In the study of anti fatty acid activity, glycerol and glycerophosphoric ion were found to control the absorption and circulation of saturated mono-, di-, or tri unsaturated free fatty acids. The sterols appear to counterbalance the normal polyunsaturated members while adrenal corticoids, and especially the neoglucogenic corticoids, counteract the toxicity of fatty acids in general and of the abnormal conjugated members in particular. Research done in our laboratories by E. F. Taskier indicates that the adrenals intervene in the defense mechanism against fatty acids, and especially against the conjugated members which appear to be related to abnormal conditions. (Note 17)

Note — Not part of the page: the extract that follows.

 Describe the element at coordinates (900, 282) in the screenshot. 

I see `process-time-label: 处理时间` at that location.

The part of our research concerned with the role of lipoids in normal and abnormal physiology has been almost entirely guided by the concept of an antagonism between the two groups, one with a positive and the other with a negative polar character. This specific aspect has led us to study, together with the fatty acids and the anti fatty acids, other substances related to this antagonism. In the group of lipoacids or acidic lipoids, as obtained from tissues, organs or organisms, we recognized the group of porphyrinic acids, related to various hemes present in the organisms. In the group of anti fatty acids obtained from the same sources, different constituents form the insaponifiable fractions.

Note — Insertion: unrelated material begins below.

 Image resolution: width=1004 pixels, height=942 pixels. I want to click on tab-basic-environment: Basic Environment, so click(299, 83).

As related to this dualistic aspect we have studied another group of substances, which appear to act in the organism against the anti fatty acids themselves. These other substances would represent a kind of biological brake to counteract an exaggerated intervention of anti fatty acid constituents.

We have made a special investigation of two substances of this group, glucuronic and sulfuric acid anions, which characteristically seem to oppose certain anti fatty acid substances. These substances appear as a result of an exaggerated oxidation of normal metabolites. Under abnormal conditions, the oxygen resulting from the intervention of peroxide may be fixed to carbohydrates even before they have undergone the preliminary fermentative transformations seen in normal metabolism. With the aldehyde group bound to phosphoric acid, the oxidation takes place at C6, the second most reactive carbon in the molecule. This direct oxidation would represent, according to our view, one of the sources of glucuronic acid. Similarly the sulfuric anion would result from the oxidation of sulfur present in the organism. They correspond to the oxygen phase of offbalance D.